** Opening Extracted entries block **

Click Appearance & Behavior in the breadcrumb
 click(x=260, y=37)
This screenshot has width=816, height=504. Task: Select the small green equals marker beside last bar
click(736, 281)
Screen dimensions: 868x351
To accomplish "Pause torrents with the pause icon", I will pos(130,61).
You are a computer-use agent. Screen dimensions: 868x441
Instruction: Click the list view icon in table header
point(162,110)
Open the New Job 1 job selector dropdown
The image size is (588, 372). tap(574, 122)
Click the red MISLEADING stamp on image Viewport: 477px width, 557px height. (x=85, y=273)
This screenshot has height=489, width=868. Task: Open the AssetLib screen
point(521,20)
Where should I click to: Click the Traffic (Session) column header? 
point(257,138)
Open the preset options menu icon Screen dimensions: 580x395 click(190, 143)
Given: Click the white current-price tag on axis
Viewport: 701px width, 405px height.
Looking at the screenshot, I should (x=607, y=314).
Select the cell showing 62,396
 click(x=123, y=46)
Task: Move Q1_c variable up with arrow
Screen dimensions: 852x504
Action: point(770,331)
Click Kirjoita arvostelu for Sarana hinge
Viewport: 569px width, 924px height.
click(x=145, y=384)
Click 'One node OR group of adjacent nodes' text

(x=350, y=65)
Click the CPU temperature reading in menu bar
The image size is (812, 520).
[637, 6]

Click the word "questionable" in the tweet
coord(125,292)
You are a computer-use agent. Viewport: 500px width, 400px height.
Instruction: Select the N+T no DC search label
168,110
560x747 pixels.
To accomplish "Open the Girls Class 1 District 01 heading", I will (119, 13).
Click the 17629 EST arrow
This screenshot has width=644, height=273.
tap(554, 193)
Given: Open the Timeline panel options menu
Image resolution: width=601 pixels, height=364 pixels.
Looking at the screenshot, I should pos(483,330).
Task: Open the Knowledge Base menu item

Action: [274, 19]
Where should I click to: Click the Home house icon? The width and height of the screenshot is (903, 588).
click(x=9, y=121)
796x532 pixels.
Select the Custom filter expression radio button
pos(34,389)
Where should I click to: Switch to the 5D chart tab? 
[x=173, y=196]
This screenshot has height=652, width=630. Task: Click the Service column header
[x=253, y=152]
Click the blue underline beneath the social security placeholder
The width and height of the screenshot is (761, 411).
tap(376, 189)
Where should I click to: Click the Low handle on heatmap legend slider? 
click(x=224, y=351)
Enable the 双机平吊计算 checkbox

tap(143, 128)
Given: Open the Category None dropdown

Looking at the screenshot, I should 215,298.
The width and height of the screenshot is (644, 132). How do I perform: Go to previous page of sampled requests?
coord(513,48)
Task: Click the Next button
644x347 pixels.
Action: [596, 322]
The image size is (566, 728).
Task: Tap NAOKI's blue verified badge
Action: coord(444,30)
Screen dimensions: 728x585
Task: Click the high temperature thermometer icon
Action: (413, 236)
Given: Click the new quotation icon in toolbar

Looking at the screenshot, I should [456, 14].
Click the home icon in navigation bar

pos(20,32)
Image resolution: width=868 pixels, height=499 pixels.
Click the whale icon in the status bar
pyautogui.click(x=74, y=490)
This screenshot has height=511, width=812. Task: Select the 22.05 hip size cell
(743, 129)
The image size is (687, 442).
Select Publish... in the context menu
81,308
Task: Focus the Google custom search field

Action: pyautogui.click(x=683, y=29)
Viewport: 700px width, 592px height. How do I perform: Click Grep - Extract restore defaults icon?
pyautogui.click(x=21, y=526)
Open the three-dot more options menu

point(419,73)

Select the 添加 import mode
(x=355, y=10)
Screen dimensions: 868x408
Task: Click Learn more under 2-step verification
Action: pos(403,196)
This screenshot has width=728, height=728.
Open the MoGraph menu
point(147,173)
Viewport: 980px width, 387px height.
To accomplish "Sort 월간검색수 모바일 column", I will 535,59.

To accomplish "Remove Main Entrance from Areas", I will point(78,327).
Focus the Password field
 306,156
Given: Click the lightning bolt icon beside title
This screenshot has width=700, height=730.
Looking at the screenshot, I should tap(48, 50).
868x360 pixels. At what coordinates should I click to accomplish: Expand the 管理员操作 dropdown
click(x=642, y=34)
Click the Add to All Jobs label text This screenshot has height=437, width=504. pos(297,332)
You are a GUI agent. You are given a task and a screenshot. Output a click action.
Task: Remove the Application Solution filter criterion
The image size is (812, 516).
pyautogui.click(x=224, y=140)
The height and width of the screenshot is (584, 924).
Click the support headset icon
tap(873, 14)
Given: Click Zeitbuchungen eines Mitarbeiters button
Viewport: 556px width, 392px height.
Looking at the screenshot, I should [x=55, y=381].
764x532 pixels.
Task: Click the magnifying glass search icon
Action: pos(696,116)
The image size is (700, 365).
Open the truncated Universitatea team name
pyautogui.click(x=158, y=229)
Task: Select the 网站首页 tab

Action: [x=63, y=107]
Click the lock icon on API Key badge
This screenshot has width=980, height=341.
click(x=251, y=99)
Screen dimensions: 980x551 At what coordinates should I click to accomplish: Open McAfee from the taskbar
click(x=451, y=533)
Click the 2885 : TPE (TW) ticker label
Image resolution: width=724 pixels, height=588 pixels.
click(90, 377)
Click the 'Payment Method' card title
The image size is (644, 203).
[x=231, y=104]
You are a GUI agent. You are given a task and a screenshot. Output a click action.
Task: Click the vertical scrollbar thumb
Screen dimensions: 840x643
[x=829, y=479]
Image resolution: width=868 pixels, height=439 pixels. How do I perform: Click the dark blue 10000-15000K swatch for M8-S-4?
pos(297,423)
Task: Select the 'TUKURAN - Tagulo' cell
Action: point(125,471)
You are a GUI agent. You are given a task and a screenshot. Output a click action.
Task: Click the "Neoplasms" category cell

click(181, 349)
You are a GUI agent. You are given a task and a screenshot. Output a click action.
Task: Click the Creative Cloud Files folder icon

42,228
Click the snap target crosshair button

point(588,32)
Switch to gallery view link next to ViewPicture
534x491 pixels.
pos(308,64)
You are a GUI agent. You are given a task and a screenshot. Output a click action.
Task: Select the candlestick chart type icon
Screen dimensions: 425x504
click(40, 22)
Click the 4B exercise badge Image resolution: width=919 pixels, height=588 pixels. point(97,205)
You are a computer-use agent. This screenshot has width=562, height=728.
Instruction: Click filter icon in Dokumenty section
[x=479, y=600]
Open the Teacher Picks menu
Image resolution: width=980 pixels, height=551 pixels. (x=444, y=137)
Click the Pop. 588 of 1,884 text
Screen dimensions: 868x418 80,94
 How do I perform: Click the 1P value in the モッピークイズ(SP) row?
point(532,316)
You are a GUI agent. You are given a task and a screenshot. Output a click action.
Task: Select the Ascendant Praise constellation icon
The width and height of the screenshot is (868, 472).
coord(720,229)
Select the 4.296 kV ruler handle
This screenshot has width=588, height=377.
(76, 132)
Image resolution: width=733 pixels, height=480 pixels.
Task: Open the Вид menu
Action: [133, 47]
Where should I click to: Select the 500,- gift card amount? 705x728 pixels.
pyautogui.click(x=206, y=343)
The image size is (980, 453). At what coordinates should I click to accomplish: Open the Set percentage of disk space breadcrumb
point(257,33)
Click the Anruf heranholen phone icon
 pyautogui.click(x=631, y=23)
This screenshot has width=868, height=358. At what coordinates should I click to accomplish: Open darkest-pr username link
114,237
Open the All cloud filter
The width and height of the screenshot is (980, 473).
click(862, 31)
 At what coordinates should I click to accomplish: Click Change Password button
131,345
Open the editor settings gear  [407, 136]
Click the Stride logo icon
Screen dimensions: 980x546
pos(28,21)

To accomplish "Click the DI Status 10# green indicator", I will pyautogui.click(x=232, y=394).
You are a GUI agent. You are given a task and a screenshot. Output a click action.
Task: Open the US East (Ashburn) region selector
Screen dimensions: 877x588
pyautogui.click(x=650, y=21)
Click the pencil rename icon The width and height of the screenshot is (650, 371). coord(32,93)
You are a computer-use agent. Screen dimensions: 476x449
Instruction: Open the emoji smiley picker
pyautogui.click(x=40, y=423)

** Closing Extracted entries block **

Above are the records. Identify each line that contains the word "with".

▸ **The answer**:
To accomplish "Pause torrents with the pause icon", I will pos(130,61).
Task: Move Q1_c variable up with arrow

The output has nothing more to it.